Like many of you I was fascinated this week by all the news about the Northeast electrical blackout. Who could have imagined that one night thousands of New Yorkers would have to sleep on sidewalks?
Seriously though, the numbers in the news are staggering. According to one report, 50 million people in the US were without power at one time, along with another several millions of Canadians the report didn't count.
Let's put that into perspective: That means 1 out of every 6 Americans had no power for many hours, which makes more news than if 1 in 6 Chinese were out of power for an entire century! To put it in perspective another way, 50 million Americans being without power is just like if all of France were out of power, except that Americans care!
Let's turn our attention now to reasons why the Northeast blackout occurred. We might as well since everyone else has, and we have nothing better to do with our time.
Experts and politicians (different people) have weighed in on this subject, beginning with Prime Minister Chrétien's bold assertion that it was New York's fault. Since then the arguments have been mainly over whether it was New York's fault or Ohio's fault. There are still some people though who think it could have started in Ottawa. Ha, ha, that was a joke. We all know Canada couldn't have done it. You have to be a superpower to screw up this big.

__Material supplied__.
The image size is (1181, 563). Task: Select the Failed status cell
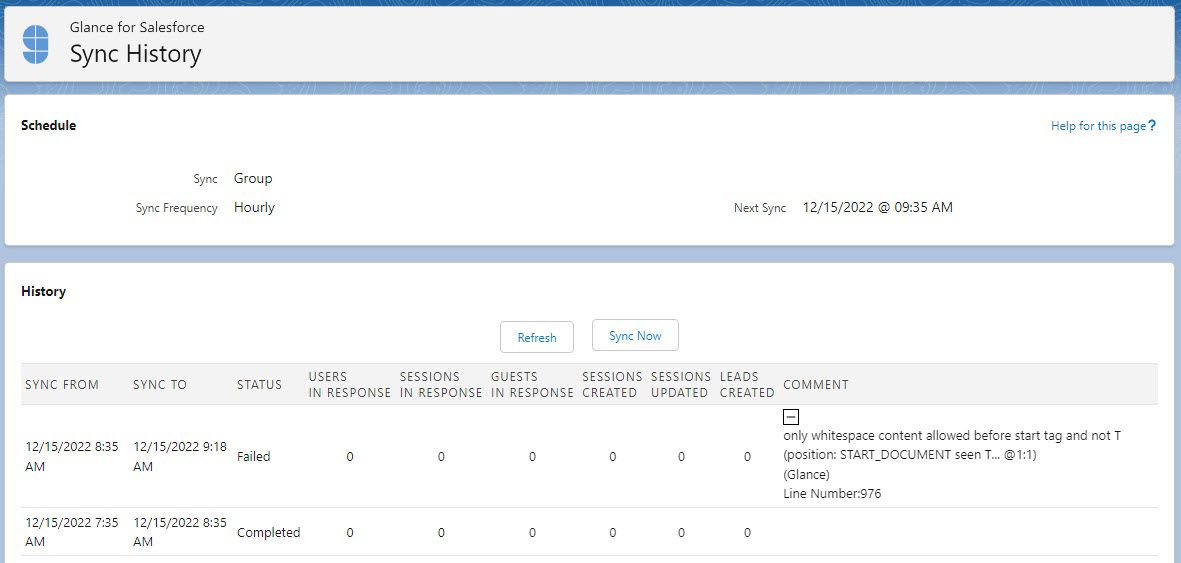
...
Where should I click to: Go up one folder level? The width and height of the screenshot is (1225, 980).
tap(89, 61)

__Written tasks__.
**A)** Answer these questions from the blackout column:
(i) According to the report it cites, how many people in the US were without power at one time?
(ii) Which prime minister claimed the blackout was New York's fault?
(iii) Besides New York, which place has been the other side of the main argument over fault?
**B)** In the blackout column, take the part that opens with the words "Let's turn our" and closes with "up this big.", and change "Ohio" to "Michigan" throughout it.
The listing comes from a different source than the blackout column.

__Results__.
**A)**
(i) 50 million
(ii) Prime Minister Chrétien
(iii) Ohio

**B)**
Let's turn our attention now to reasons why the Northeast blackout occurred. We might as well since everyone else has, and we have nothing better to do with our time.
Experts and politicians (different people) have weighed in on this subject, beginning with Prime Minister Chrétien's bold assertion that it was New York's fault. Since then the arguments have been mainly over whether it was New York's fault or Michigan's fault. There are still some people though who think it could have started in Ottawa. Ha, ha, that was a joke. We all know Canada couldn't have done it. You have to be a superpower to screw up this big.